What do you do with all this garlic? Learn to chop it as deftly as Ric Orlando does, for starters. The telegenic chef-owner of Saugerties-based restaurant New World Home Cooking Co. offered a lecture-demonstration in which he prepared a pair of Mediterranean dishes that contrasted garlic in its raw and cooked forms.

First a puttanesca fresca sauce that began with a handful of lustrous white cloves rendered with machinelike speed into a minced, aromatic pile. Combined with olives and capers, tomatoes and parsley and enough anchovies to provoke audience moans of dismay, it burst in the mouth with a spicy darkness: sweet, acidic and very much umami, that palate-sparking flavor we once got from MSG.

Roman brunch is the name Orlando gives to a hot garlic-and-oil sauce, its flavor a result of carefully, slowly cooking garlic slivers until they’re golden, imparting a richness that’s more about caramel than spice.

“I’ve been doing demos here for ten, maybe eleven years,” Orlando says, “and we usually have a booth here, too, but this year the restaurant had too many parties. Which is probably a good thing for the people who’ve had the booth next to us. Our blackened string beans are a huge favorite, but they stink up the place even more than garlic.”
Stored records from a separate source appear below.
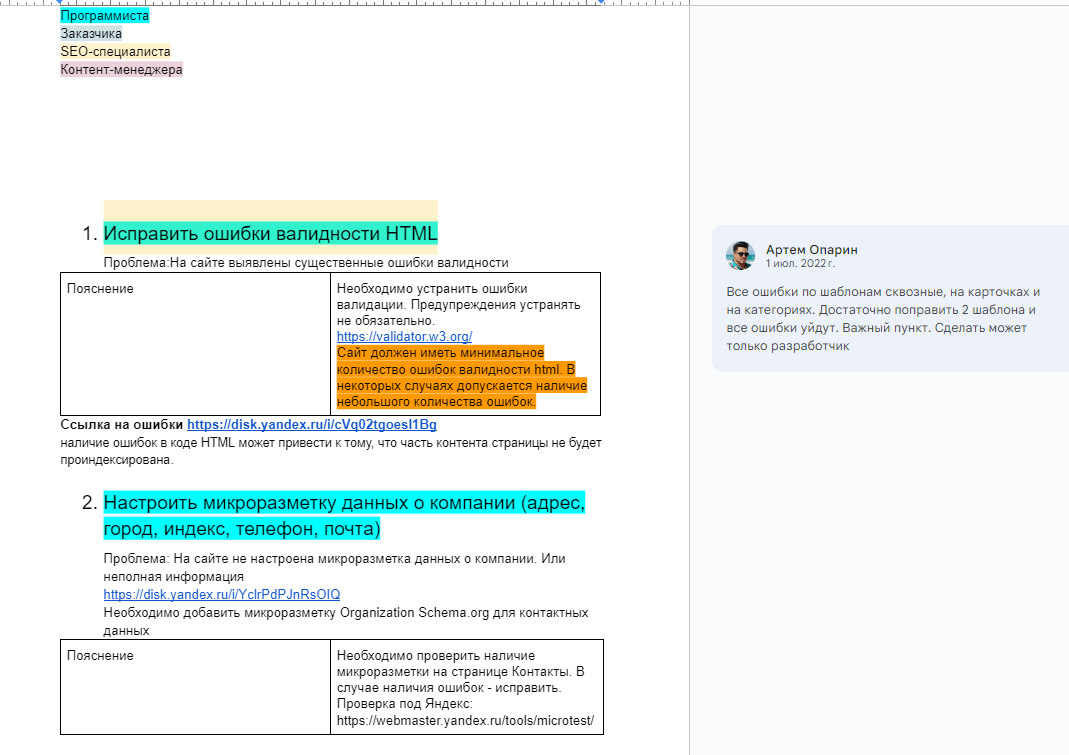Click heading Настроить микроразметку данных о компании
This screenshot has height=755, width=1069.
coord(344,516)
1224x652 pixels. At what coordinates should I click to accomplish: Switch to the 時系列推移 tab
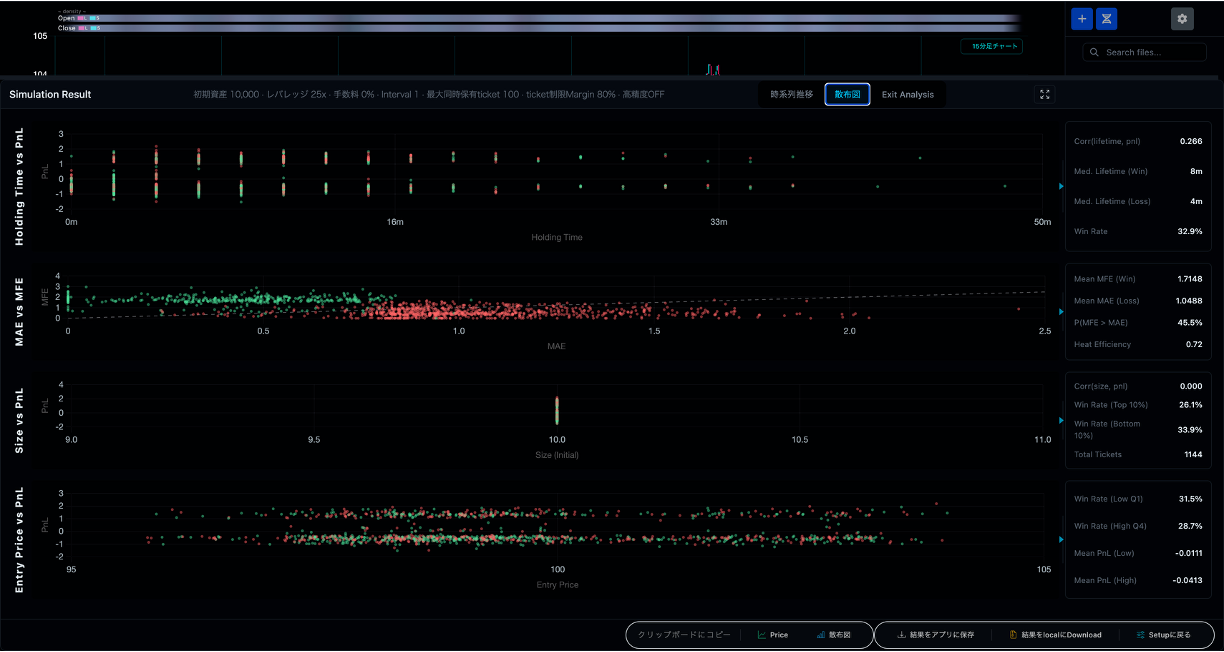(795, 94)
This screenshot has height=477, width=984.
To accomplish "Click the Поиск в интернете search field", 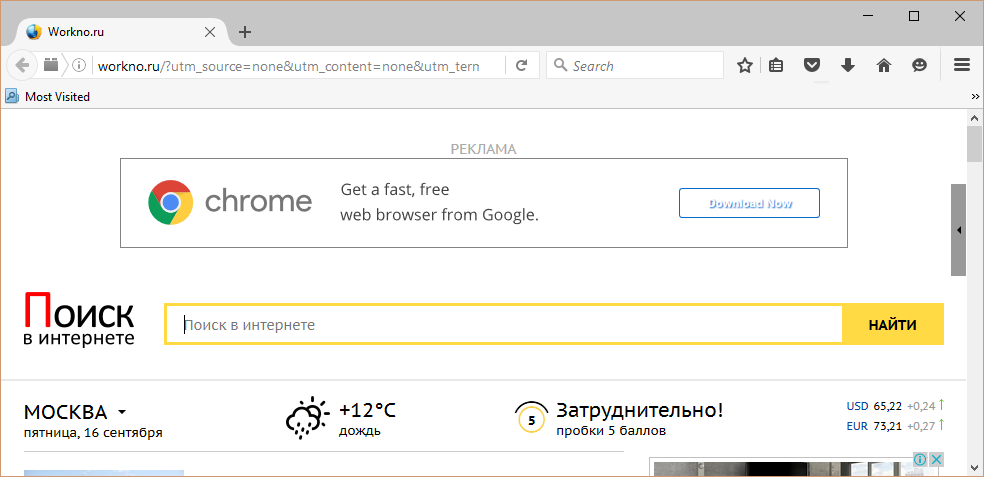I will click(x=505, y=325).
Back at the growers area, we finished with a visit to Stan Erkson’s booth. His passion lies not only in the cultivation of garlic, which he does at Alpha Garlic Farm in Fort Plain, but also in encouraging others to grow it as well. Or nearly as well. This would seem to be a lousy marketing strategy if you’re selling the stuff, but, like so many others I met here, he’s part of a community of enthusiasts eager to draw others into that community.

And so he sold us a four-pound bag of German White, the easiest variety for a beginner to grow. We discussed our soil, and how it will be tilled. How we’re going to mulch it, and the necessity of constant weeding – don’t run that rototiller too deep between the rows, he insisted, or I’ll take out the garlic roots.

He promised that we’ll greet spring with our own rows of this pungent crop. We promised to return next September to show off the results.